If by New Year's Eve you've felt that 2008 went on for a little bit too long, then you're spidey-sense will have tingled correctly: The international tribunal of time-keepers have tagged an extra second onto the year to make up for the Earth's sluggish rotation.
The extra second, or leap second, will be grafted onto the end of the year, immediately after 11:59:59 PM, Universal Coordinated Time (UCT), Dec. 31. It will be the 86,401st second of the year.
Since UTC is centered on the time-zone of London, England, which resides near the Greenwich Meridian, the extra second will reach the United States earlier, right after 6:59:59 PM Eastern Time. Those visiting the National Institute of Standards and Technology’s Time.gov at that moment will see the extra second (6:59.60 PM) flash by.
System administrators should not have to worry about the extra second if they have their machines periodically synchronize their time via the Internet or some other network synchronized by the Network Time Protocol (NTP). The U.S. Naval Observatory in Washingtonkeeps the official time, which is distributed via NTP to all nodes on the Internet.
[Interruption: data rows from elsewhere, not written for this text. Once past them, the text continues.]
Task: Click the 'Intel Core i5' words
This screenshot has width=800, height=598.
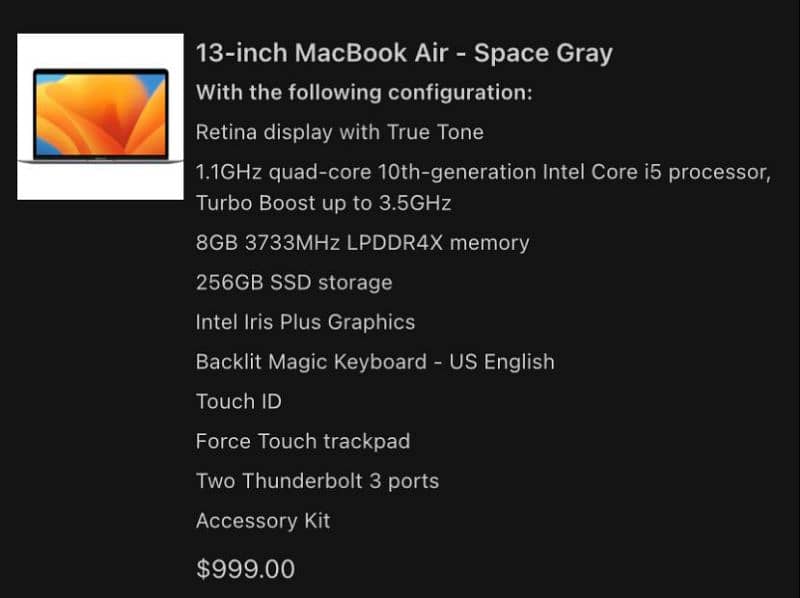Action: (601, 172)
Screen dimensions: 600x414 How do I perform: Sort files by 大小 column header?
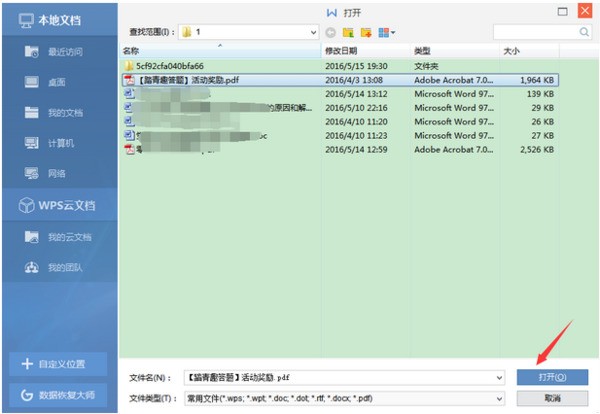(x=512, y=50)
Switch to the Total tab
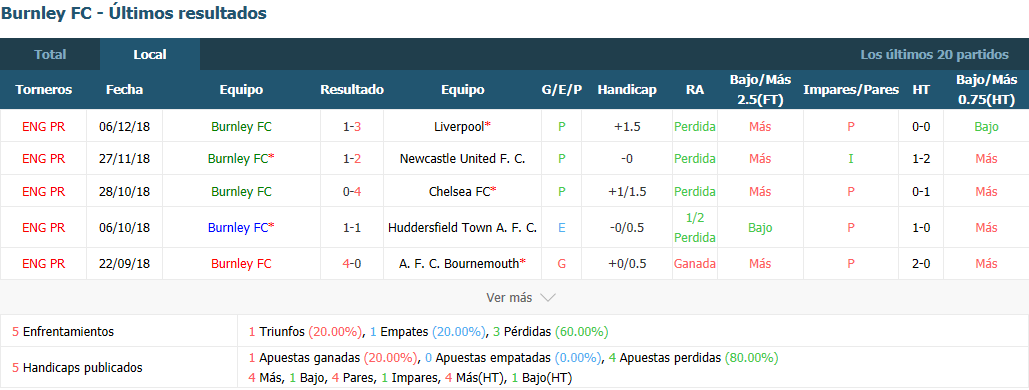Screen dimensions: 1029x390 point(50,54)
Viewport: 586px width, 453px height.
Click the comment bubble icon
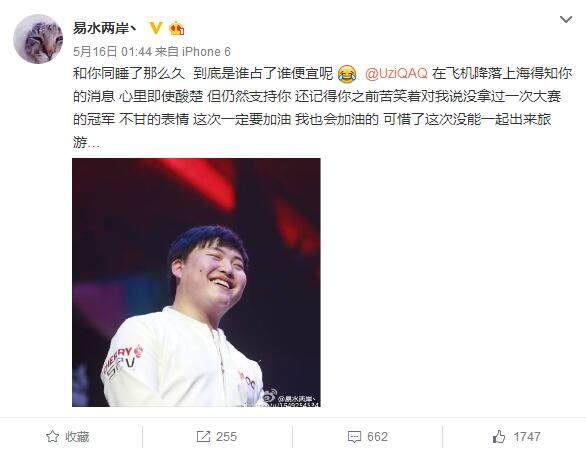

The extra second is needed to resynchronize the world's official time with the Earth's orbit, according to a NIST advisory.
Because of a number of influences, the Earth takes ever-so-slightly longer than 24 hours to make one complete rotation, usually by about an additional .0002 seconds. After about 500 days, the accumulated difference between astronomical time and atomic time can be about a second.
Formerly considered 1/86,400th of a day (or complete rotation of the planet), the official duration of the second was periodically altered in centuries past to accommodate the Earth's changing rotational schedule. In 1967, the Thirteenth General Conference on Weights and Measures redefined the second as a specific duration, one defined by an atomic clock and based on a natural resonance frequency of the cesium atom. Since then, the world's official time has been kept by atomic clocks.
Leap seconds are necessary to resynchronize the official atomic clock-derived time in line with what humans feel the time should be — namely, that the sun should be directly overhead at noon, that it should set in the evening, and so on. Without occasional adjustments, the time would drift out of centuries-old astronomically derived perceptions of time.
The International Earth Rotation Service in Paris scheduled the leap second, the 24th added since the practice was started in 1972. The last one occurred on New Year's Eve 2005.